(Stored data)
....................
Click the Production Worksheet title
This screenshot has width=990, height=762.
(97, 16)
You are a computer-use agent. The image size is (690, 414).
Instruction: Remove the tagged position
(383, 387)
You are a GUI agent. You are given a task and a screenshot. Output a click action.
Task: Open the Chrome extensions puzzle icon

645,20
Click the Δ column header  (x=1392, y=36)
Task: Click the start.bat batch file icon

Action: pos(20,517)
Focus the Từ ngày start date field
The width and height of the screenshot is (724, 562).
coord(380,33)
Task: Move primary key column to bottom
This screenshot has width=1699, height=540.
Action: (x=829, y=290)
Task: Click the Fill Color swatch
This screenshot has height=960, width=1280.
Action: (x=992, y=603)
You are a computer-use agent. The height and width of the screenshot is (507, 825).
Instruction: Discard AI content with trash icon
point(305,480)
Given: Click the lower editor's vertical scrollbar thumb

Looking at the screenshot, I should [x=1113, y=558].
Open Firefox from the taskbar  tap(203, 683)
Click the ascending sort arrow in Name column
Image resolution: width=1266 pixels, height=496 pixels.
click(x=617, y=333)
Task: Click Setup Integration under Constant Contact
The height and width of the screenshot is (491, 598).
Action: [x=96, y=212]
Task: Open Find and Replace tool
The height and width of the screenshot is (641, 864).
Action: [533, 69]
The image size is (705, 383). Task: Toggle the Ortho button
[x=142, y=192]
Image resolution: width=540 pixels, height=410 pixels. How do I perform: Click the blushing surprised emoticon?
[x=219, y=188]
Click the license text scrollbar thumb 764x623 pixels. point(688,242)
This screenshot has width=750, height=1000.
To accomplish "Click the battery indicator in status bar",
....................
▶ Work item: The range runs from the line above containing "You are a GUI" to the line containing "Task: Click the Fill Color swatch", inclusive. Restate those lines word for word and no others.

▶ Reply:
You are a GUI agent. You are given a task and a screenshot. Output a click action.
Task: Open the Chrome extensions puzzle icon

645,20
Click the Δ column header  (x=1392, y=36)
Task: Click the start.bat batch file icon

Action: pos(20,517)
Focus the Từ ngày start date field
The width and height of the screenshot is (724, 562).
coord(380,33)
Task: Move primary key column to bottom
This screenshot has width=1699, height=540.
Action: (x=829, y=290)
Task: Click the Fill Color swatch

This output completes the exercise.